El debut del primer smartphone de Nothing trajo consigo inevitablemente comparaciones con el iPhone de Apple. Sin embargo, este no fue el único desafío que enfrentó la empresa. Nacida en medio de una pandemia global, tuvo que lidiar con una serie de obstáculos, desde la creación de la marca hasta la fabricación, la obtención de financiamiento y, finalmente, el lanzamiento de su primer dispositivo.

El mercado de los teléfonos inteligentes es conocido por ser altamente competitivo y en constante evolución. En los últimos seis años, aproximadamente 470 marcas han desaparecido, consolidando aún más el espacio, que pasó de 720 marcas registradas en 2017 a casi 250 en 2023, según datos de Counterpoint.

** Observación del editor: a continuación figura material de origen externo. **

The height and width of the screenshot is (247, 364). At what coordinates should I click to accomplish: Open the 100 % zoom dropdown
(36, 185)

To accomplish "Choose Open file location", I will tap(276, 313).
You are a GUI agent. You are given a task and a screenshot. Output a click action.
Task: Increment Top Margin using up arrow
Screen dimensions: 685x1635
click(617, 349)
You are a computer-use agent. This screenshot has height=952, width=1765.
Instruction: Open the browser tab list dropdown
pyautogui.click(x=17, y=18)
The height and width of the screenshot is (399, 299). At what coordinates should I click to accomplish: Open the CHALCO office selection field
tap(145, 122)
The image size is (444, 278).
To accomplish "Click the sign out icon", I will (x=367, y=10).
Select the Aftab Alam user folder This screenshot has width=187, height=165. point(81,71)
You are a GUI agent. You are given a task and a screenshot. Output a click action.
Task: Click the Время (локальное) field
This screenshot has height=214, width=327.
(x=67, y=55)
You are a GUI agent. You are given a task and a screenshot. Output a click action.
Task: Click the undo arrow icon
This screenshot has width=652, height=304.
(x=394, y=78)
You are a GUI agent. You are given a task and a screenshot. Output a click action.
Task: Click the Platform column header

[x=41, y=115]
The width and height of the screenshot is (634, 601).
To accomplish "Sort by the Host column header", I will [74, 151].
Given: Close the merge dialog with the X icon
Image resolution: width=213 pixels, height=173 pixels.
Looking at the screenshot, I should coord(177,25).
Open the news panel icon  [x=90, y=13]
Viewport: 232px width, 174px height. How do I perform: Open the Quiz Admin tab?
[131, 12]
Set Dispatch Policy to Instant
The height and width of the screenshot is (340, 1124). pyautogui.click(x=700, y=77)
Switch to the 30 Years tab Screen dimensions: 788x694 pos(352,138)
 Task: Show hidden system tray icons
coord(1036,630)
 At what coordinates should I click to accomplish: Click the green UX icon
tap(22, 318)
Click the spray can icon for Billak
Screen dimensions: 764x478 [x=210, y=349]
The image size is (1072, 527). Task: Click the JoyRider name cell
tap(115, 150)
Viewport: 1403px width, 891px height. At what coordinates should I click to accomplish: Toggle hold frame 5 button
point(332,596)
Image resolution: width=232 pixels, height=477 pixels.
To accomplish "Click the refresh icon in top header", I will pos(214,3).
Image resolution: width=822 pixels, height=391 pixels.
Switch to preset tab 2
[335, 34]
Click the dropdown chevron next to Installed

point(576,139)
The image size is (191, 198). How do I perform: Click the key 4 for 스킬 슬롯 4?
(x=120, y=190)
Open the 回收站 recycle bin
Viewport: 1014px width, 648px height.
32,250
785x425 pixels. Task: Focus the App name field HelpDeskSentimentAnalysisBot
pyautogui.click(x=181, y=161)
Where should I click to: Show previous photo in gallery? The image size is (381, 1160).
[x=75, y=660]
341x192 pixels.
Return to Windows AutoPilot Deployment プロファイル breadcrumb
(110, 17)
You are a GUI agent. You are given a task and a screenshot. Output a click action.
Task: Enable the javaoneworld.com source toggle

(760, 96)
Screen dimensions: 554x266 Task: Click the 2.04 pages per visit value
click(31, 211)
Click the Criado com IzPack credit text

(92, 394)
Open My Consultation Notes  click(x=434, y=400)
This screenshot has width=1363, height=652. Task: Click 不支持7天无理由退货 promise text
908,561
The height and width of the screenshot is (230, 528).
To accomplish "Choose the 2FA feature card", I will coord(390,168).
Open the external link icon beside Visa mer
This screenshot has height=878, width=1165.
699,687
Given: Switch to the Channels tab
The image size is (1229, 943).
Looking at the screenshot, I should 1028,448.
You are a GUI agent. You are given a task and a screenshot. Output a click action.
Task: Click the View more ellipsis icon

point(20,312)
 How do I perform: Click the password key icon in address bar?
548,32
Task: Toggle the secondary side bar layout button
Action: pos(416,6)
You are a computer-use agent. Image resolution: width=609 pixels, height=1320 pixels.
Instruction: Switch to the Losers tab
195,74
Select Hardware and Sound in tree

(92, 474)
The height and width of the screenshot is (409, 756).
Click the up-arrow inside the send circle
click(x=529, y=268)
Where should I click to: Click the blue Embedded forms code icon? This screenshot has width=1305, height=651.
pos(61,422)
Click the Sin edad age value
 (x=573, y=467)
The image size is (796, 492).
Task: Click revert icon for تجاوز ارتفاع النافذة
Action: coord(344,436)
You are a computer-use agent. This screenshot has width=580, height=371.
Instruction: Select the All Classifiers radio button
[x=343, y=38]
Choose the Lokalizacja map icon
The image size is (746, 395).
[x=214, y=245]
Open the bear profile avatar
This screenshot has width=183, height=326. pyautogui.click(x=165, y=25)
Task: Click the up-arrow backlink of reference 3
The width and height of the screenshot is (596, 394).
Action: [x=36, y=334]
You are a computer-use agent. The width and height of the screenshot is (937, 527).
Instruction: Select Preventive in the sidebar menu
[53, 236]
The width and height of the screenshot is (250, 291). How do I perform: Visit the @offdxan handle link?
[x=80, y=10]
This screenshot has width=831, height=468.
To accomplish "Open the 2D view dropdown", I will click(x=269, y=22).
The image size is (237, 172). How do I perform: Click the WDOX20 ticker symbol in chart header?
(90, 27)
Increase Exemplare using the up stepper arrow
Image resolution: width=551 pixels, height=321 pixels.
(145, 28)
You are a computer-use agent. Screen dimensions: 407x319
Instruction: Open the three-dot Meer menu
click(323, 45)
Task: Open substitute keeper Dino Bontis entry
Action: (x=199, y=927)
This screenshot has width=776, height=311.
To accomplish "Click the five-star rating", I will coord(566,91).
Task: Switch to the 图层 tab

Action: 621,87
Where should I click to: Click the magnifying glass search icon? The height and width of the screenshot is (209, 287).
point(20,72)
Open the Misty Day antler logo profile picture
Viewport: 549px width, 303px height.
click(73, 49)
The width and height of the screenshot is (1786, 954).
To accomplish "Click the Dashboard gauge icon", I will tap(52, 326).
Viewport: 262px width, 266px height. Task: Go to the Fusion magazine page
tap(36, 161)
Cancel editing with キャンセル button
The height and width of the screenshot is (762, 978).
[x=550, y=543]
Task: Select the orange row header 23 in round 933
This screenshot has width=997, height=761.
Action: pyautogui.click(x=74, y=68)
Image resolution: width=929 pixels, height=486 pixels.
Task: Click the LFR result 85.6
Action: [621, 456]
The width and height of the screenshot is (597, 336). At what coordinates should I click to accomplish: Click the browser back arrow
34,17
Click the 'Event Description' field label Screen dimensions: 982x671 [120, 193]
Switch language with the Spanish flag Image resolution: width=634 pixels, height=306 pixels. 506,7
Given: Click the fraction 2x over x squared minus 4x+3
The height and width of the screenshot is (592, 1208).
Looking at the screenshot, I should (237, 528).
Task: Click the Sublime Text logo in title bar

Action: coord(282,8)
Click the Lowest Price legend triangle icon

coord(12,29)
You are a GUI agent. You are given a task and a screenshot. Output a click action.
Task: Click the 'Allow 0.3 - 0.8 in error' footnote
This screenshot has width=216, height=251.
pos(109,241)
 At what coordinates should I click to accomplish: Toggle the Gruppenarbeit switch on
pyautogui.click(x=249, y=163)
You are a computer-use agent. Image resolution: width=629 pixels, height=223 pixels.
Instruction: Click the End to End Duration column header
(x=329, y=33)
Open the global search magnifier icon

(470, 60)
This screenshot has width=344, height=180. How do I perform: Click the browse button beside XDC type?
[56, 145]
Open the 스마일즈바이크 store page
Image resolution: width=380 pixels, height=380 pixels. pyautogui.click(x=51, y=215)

David Sanmartín, uno de los cofundadores de Nothing, destacó que antes de fundar la empresa, él y sus socios notaron que el mercado de la electrónica había perdido parte de su atractivo y capacidad para inspirar a las nuevas generaciones, en contraste con la época de innovación de hace una década o más. La estrategia de Nothing, que incluye dispositivos con diseños transparentes y una visión de construir un ecosistema de productos tecnológicos icónicos, busca desafiar el statu quo y abrir nuevas posibilidades en el mercado. Con recientes inversiones de alto perfil y una incursión exitosa en el mercado mexicano, Nothing está encaminada a forjar su propio camino en la industria de la electrónica y más allá.